Last Tuesday, I participated in an online panel on the subject of Ops Monitoring and Continuous Delivery as part of Continuous Discussions (#c9d9), a series of community panels about Agile, Continuous Delivery and Devops. Watch a recording of the panel:
Continuous Discussions is a community initiative by Electric Cloud, which powers Continuous Delivery at businesses like SpaceX, Cisco, GE and E*TRADE by automating their build, test and deployment processes.
The questions covered in this segment included: What are the benefits – and challenges – of “shifting left” to introduce monitoring earlier in the software release process? What should organizations measure and should they use the data they collect?
Below are a few insights from my contribution to the panel:
What should you measure? Infrastructure? App Usage?

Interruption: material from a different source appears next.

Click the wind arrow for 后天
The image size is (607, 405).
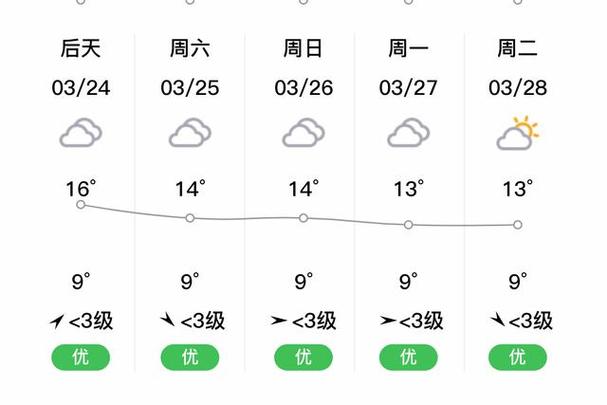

“There are many things that can be measured, but for application governance, monitoring business transactions across the entire app delivery chain is the only way to track end-to-end app performance and UX. I believe that left-shifting business transaction monitoring/APM in the development lifecycle actually serves as an early warning system for both DevOps and business teams, to understand what the dependencies are, and understand operational or quality issues before the app goes live. You create transaction metrics and then you can use those to establish KPIs, against which the production environment can be measured. It also creates a tighter feedback loop so that everyone understands who the app is serving, what it’s meant to do, and changes can be made on a more continuous basis.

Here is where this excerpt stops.